Human infection by leptospires has highly variable clinical manifestations, which range from subclinical infection to fulminant disease. We conducted a population-based, cross-sectional seroepidemiologic study in Peru to determine potential relationships of environmental context to human exposure to Leptospira and disease associated with seroconversion. Three areas were studied: a flooded, urban slum in the Peruvian Amazon city of Iquitos; rural, peri-Iquitos villages; and a desert shantytown near Lima. Seroprevalence in Belen was 28% (182/650); in rural areas, 17% (52/316); and in a desert shantytown, 0.7% (1/150). Leptospira-infected peridomestic rats were found in all locales. In Belen, 20 (12.4%) of 161 patients seroconverted between dry and wet seasons (an incidence rate of 288/1,000). Seroconversion was associated with history of febrile illness; severe leptospirosis was not seen. Human exposure to Leptospira in the Iquitos region is high, likely related both to the ubiquity of leptospires in the environment and human behavior conducive to transmission from infected zoonotic sources.

**********

Leptospirosis is a zoonotic disease of global importance (1-5) that occurs in both urban and rural settings (2,6-8) and causes both endemic and epidemic illness, including pulmonary hemorrhage and death (7,9-11). Transmission of Leptospira and the clinical expression of leptospirosis seem to vary in different environmental and socioeconomic contexts. Epidemic leptospirosis associated with pulmonary hemorrhage, renal failure, and jaundice seems to predominate in the urban setting, where baseline clinical immunity in humans is likely to vary (7,8,12-15). In contrast, a substantial prevalence of seropositivity associated with subclinical leptospiral infection has been shown in many rural places throughout the developing world, including, for example, Nicaragua (16).
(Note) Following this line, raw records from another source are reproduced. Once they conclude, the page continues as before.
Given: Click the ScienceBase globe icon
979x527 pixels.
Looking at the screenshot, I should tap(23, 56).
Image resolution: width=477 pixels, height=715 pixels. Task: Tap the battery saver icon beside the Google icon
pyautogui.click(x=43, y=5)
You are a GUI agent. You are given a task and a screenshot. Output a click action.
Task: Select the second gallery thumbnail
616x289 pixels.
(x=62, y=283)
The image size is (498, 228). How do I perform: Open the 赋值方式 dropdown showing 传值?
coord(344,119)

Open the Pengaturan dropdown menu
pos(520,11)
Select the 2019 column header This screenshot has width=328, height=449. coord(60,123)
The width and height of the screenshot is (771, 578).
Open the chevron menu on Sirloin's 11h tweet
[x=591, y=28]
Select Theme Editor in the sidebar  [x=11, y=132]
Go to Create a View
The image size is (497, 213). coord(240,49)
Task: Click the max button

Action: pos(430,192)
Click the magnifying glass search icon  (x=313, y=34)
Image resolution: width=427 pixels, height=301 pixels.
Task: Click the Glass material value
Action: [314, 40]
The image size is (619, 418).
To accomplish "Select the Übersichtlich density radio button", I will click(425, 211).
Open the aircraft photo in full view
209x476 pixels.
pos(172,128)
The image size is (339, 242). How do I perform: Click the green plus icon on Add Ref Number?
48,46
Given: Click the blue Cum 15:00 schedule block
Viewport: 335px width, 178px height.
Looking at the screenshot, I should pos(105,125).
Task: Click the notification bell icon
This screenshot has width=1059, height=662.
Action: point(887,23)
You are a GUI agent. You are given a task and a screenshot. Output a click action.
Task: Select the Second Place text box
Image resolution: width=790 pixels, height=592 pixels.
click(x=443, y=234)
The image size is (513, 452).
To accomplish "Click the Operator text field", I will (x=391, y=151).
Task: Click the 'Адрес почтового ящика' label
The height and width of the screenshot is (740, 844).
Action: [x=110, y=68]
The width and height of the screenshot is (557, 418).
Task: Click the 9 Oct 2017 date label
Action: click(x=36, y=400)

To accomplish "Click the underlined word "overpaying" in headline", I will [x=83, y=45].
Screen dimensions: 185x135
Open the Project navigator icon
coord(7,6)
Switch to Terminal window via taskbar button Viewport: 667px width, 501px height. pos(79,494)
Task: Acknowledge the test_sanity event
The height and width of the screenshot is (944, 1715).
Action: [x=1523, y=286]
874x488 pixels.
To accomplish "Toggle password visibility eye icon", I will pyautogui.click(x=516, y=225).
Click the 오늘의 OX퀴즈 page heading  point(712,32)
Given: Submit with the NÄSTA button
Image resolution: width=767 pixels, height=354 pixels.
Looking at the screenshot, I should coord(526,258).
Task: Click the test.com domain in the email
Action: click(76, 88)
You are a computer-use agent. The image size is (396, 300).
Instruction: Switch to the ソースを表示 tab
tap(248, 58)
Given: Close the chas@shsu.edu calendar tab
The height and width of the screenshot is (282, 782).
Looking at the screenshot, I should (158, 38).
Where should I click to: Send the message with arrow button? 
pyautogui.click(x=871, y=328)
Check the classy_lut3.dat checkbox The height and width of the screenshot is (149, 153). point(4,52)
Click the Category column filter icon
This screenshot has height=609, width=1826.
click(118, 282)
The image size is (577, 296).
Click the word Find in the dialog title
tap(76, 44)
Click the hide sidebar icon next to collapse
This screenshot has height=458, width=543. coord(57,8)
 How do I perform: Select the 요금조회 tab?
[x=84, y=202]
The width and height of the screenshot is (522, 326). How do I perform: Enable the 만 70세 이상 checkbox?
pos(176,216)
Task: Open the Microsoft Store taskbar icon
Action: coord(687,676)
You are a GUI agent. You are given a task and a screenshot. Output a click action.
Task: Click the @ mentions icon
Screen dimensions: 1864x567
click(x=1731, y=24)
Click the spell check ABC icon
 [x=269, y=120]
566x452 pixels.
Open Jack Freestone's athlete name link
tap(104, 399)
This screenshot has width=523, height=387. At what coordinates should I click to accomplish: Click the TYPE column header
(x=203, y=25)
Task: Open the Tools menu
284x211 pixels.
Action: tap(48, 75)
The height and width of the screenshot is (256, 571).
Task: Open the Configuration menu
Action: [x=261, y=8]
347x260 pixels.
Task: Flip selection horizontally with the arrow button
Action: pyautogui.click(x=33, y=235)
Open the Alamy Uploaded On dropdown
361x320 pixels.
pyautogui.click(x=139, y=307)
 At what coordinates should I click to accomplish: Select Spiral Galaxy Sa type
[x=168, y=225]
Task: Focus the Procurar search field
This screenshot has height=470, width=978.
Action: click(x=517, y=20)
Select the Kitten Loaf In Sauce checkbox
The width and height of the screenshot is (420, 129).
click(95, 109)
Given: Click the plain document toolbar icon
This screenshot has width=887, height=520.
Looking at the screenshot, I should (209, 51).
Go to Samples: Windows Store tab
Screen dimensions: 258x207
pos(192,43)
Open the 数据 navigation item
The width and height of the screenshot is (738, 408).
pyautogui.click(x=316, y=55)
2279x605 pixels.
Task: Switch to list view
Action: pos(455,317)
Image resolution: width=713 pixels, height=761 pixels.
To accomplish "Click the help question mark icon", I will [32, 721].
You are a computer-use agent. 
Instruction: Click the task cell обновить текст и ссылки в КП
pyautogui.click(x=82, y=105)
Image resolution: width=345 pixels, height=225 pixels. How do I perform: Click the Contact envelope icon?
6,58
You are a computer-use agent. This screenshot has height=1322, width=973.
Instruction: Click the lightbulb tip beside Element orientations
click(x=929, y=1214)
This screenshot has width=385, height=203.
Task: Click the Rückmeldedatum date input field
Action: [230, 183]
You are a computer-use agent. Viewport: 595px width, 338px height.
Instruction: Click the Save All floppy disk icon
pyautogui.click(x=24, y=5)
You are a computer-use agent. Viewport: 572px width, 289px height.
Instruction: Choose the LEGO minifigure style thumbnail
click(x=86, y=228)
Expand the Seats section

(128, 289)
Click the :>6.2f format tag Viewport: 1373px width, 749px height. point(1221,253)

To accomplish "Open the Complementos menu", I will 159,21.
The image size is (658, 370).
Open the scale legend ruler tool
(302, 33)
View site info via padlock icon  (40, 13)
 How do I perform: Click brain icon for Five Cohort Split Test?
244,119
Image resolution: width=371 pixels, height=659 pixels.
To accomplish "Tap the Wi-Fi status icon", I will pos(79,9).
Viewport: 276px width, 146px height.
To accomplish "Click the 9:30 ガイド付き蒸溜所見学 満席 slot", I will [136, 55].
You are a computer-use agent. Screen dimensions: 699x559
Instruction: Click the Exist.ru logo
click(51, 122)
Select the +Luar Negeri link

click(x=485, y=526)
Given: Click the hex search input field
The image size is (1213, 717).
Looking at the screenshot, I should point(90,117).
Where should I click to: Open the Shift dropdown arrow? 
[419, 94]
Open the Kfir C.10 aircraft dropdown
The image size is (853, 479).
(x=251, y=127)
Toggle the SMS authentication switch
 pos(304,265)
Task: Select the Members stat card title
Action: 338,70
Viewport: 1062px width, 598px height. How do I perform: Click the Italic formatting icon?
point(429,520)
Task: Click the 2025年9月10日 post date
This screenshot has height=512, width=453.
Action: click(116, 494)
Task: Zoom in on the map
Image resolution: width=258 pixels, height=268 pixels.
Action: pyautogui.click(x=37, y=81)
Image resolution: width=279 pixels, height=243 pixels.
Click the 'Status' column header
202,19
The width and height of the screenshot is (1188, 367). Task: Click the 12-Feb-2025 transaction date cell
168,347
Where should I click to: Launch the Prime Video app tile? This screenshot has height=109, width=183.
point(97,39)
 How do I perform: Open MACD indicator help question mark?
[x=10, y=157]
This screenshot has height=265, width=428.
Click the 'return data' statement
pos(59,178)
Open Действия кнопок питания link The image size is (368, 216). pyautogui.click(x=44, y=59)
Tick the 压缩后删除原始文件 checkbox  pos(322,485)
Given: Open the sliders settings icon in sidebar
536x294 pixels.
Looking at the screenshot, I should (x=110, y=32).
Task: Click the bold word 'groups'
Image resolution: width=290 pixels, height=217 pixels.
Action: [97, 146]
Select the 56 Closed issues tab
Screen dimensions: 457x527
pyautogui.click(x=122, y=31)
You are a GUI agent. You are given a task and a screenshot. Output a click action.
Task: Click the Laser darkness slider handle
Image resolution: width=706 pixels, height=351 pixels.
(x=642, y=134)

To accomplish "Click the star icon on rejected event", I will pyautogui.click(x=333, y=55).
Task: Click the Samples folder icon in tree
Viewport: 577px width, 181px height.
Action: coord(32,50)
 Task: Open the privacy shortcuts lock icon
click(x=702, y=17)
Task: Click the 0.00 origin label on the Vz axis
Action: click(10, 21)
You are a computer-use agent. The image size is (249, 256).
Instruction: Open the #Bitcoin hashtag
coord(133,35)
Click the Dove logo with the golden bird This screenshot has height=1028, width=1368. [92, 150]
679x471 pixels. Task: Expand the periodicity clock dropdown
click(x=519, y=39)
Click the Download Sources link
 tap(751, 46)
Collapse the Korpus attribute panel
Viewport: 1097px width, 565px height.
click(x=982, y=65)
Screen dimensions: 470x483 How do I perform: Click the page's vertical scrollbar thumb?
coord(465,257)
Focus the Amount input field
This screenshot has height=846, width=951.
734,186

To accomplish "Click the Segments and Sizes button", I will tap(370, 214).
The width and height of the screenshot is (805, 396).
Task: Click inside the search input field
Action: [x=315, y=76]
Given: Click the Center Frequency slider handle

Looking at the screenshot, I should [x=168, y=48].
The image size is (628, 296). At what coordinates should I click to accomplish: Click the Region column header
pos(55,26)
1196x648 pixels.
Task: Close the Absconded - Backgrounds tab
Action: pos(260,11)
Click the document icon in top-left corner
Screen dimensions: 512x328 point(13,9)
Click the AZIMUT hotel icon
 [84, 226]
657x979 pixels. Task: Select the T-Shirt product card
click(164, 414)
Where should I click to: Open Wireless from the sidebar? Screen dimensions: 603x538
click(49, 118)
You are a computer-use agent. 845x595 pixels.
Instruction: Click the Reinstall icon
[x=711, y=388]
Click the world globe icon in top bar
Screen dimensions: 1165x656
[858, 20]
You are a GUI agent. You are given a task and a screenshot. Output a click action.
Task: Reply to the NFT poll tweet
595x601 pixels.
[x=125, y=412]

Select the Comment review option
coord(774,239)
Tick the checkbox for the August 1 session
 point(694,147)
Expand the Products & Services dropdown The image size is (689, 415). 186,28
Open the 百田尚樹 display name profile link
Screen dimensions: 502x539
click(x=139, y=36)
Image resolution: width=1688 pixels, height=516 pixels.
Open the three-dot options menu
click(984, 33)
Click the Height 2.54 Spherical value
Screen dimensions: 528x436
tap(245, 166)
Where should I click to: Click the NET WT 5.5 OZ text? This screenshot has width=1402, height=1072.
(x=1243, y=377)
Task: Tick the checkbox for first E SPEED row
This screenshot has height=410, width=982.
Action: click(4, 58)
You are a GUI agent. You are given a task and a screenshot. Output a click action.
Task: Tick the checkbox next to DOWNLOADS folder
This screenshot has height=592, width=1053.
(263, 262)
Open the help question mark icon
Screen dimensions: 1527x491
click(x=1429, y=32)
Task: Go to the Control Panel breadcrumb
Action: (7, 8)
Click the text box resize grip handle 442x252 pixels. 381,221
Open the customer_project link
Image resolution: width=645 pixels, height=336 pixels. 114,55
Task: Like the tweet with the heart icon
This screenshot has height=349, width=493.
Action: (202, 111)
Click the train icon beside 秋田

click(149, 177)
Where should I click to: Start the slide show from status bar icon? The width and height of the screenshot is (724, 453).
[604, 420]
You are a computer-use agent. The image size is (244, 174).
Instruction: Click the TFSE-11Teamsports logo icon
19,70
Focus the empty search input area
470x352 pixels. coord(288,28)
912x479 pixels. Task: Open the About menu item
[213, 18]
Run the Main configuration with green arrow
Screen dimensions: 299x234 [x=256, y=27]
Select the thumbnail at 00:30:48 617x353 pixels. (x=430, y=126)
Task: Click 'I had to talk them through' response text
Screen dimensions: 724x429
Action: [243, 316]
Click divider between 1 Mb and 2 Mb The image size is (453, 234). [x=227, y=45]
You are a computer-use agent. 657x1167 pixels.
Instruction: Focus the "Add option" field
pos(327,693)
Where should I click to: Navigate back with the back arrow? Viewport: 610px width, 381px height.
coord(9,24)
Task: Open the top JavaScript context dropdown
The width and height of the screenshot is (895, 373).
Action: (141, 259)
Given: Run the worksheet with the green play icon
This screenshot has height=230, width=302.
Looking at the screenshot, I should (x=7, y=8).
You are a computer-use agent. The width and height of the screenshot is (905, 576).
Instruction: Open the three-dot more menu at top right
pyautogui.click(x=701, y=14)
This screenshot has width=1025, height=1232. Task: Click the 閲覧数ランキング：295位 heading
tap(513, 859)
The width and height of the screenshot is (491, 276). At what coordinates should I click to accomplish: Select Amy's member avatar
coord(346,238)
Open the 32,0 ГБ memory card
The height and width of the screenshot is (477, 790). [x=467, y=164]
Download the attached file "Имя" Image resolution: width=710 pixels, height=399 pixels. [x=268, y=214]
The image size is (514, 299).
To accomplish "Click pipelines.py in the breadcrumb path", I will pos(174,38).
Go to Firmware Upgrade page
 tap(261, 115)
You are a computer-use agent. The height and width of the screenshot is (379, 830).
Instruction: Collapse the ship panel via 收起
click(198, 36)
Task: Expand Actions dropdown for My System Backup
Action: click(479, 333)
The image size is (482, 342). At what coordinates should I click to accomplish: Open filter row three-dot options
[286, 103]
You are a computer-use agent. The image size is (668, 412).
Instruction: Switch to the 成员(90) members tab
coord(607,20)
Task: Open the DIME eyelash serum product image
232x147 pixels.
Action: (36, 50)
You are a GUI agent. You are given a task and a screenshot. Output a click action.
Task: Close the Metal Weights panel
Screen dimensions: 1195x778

The environment of Iquitos, Peru, in the Amazon Basin, is ideal for the transmission of Leptospira with its hot, humid tropical conditions and dense human and potential mammalian reservoir populations (17). We have observed that [approximately equal to] 30% of patients in this region seen with acute undifferentiated fever have serologic results suggestive of acute leptospirosis (microscopic agglutination test with titers >1/400, seroconversion, or fourfold rise in titer; Vinetz et al. unpub, data).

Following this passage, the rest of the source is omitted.